### Excerpted records:
.....
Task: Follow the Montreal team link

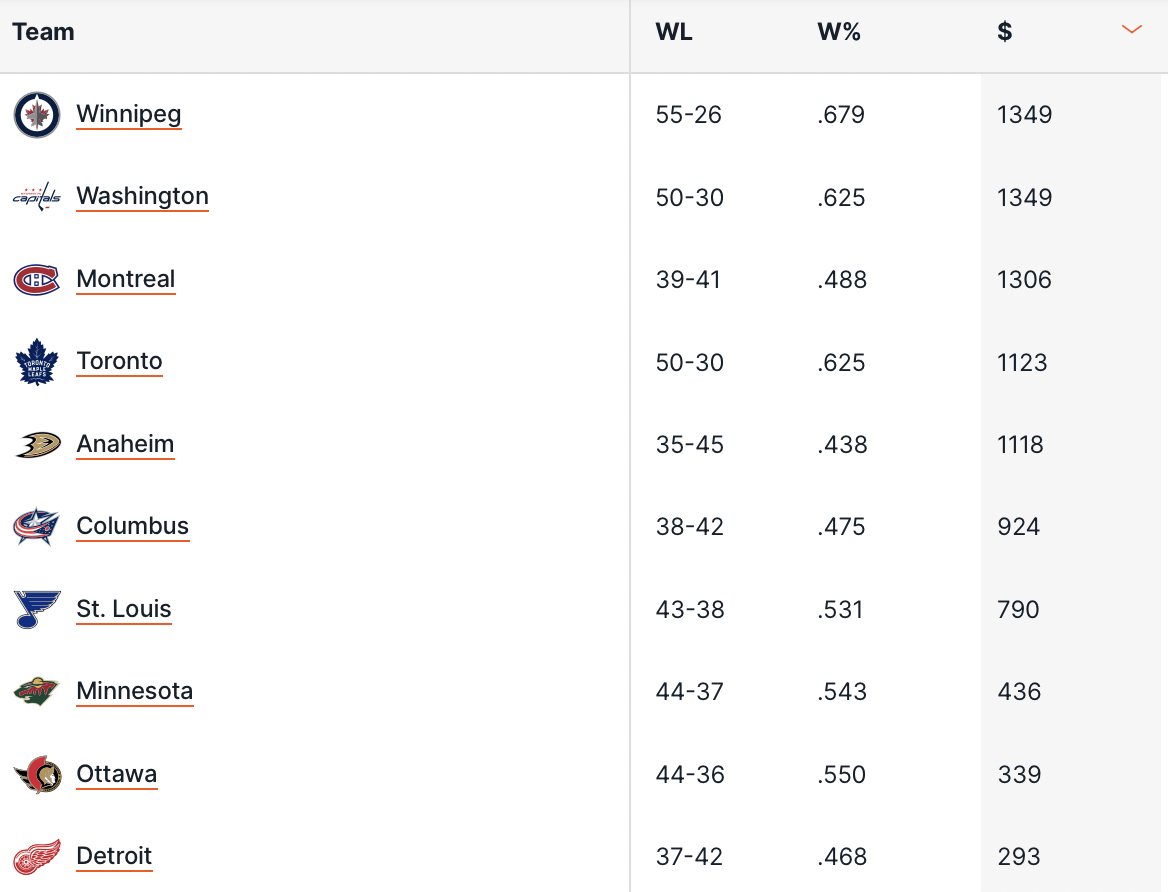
.....
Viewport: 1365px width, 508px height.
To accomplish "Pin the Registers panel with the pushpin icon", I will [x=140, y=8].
.....
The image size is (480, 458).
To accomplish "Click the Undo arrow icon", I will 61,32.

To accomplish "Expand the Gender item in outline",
.....
Which of the lines above include the word "will"? Copy each of them.

### The answer:
To accomplish "Pin the Registers panel with the pushpin icon", I will [x=140, y=8].
To accomplish "Click the Undo arrow icon", I will 61,32.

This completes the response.